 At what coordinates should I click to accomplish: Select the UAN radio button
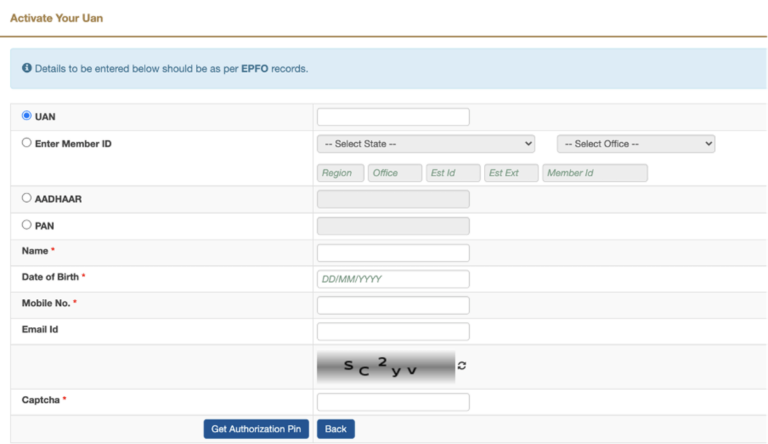coord(27,116)
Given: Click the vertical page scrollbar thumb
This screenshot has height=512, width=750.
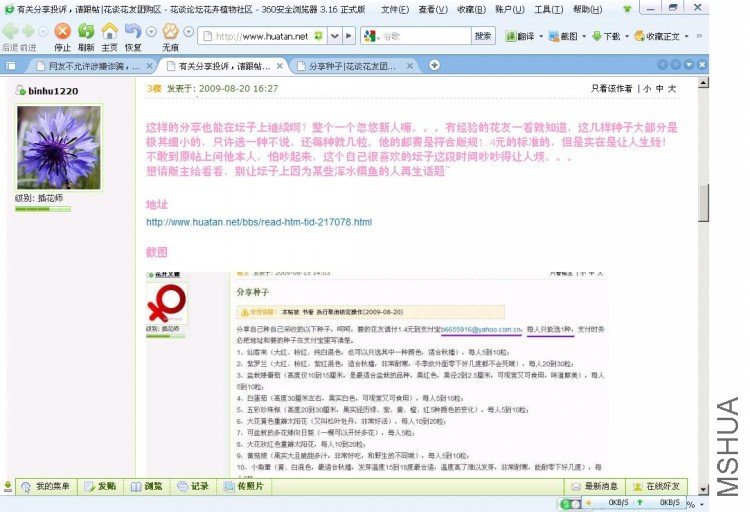Looking at the screenshot, I should point(703,202).
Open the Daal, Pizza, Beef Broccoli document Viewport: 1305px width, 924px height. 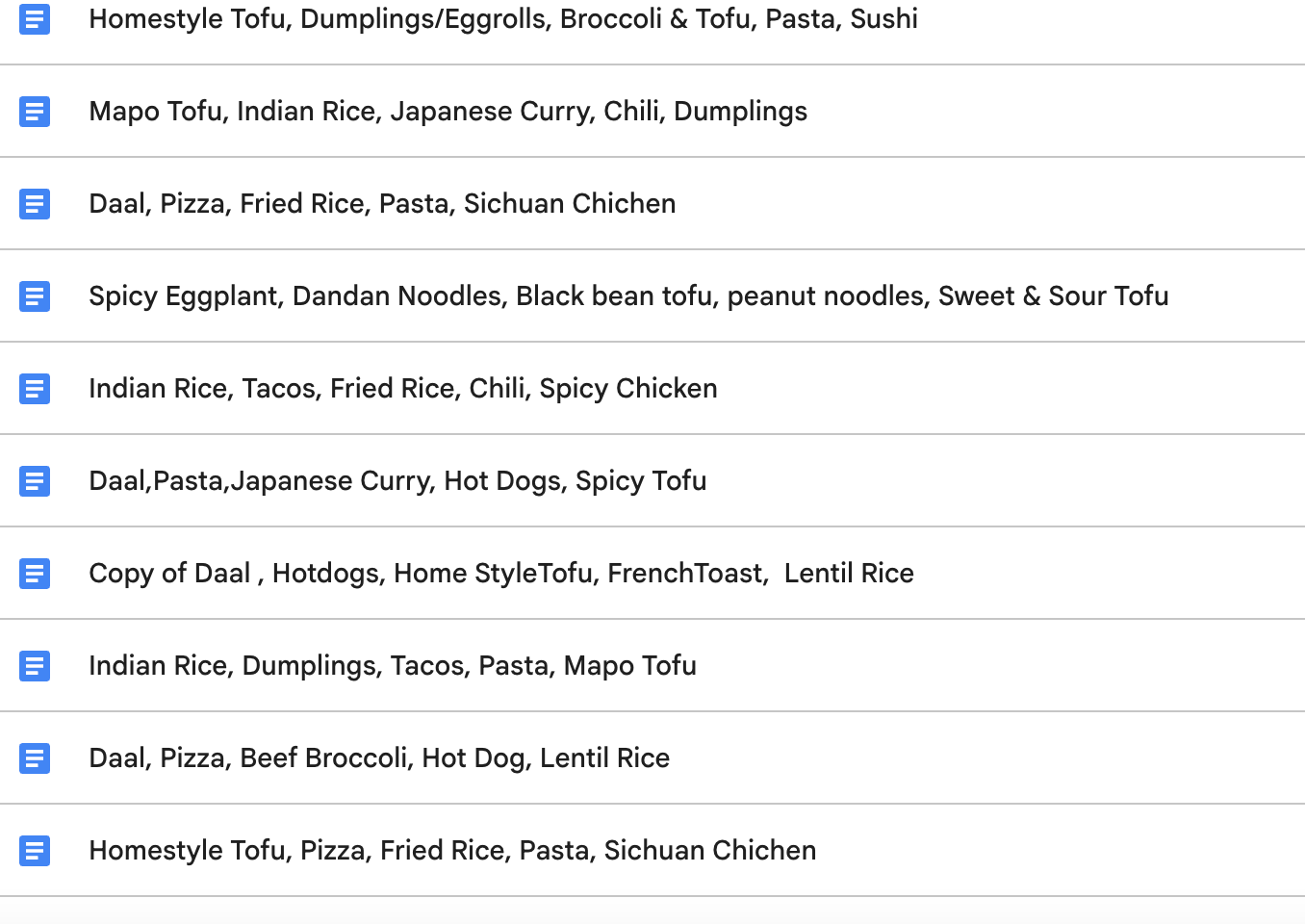378,758
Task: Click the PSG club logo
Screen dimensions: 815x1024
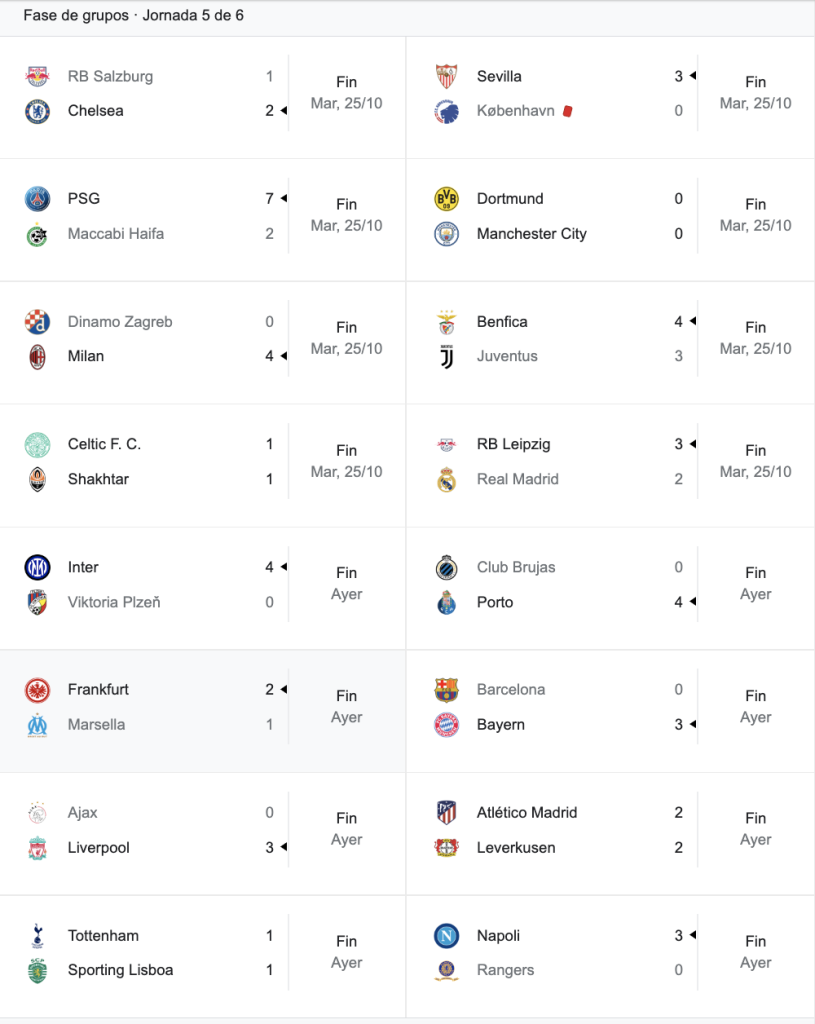Action: click(37, 199)
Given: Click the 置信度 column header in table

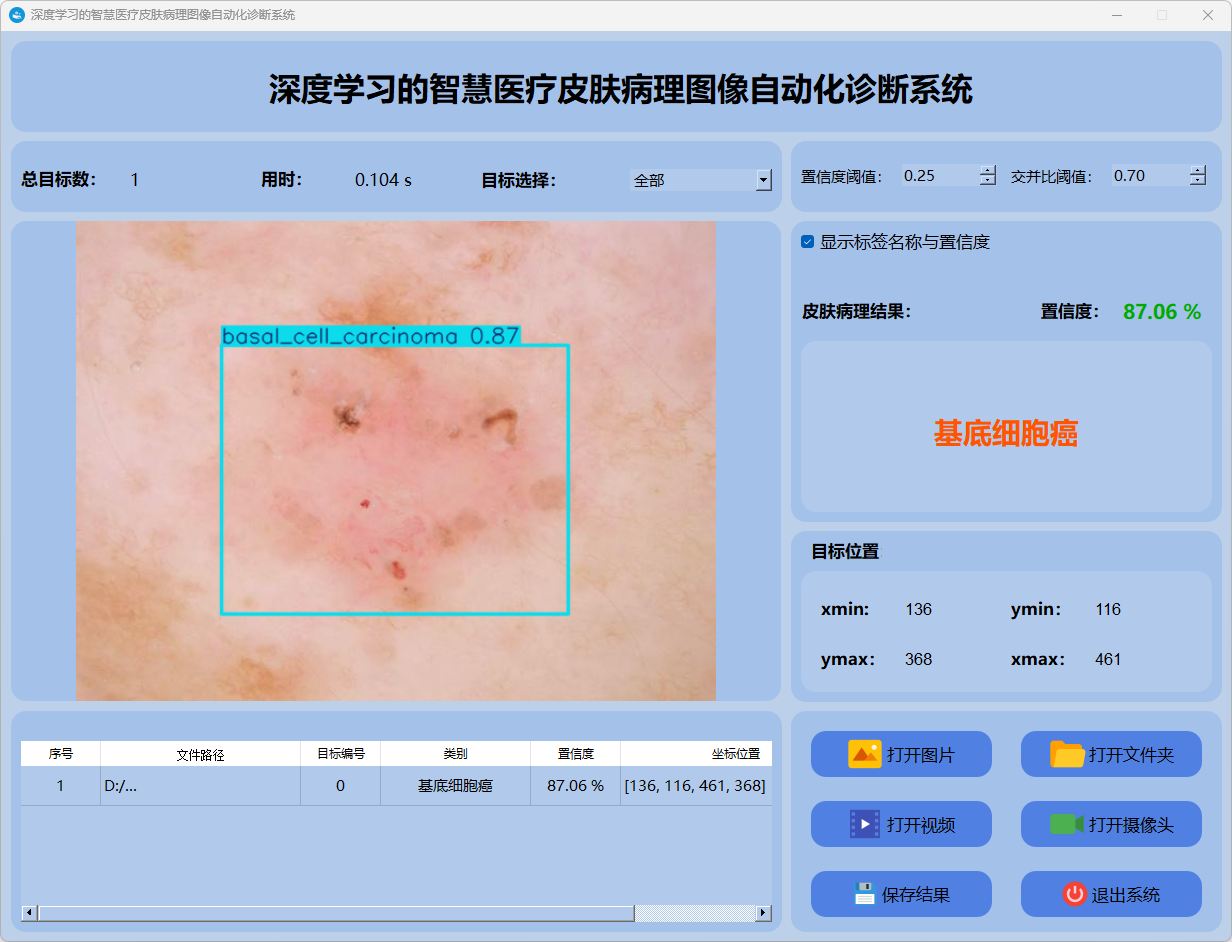Looking at the screenshot, I should (575, 754).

■ ■ ■

- Aim of the task:
Exactly as written, restate the lines from the one that contains "Task: Click the PSG club logo" through the final line of the data, both ends included, but leave out the pictures.

- Your response:
Task: Click the PSG club logo
Screen dimensions: 815x1024
Action: click(37, 199)
Given: Click the 置信度 column header in table

Looking at the screenshot, I should (575, 754).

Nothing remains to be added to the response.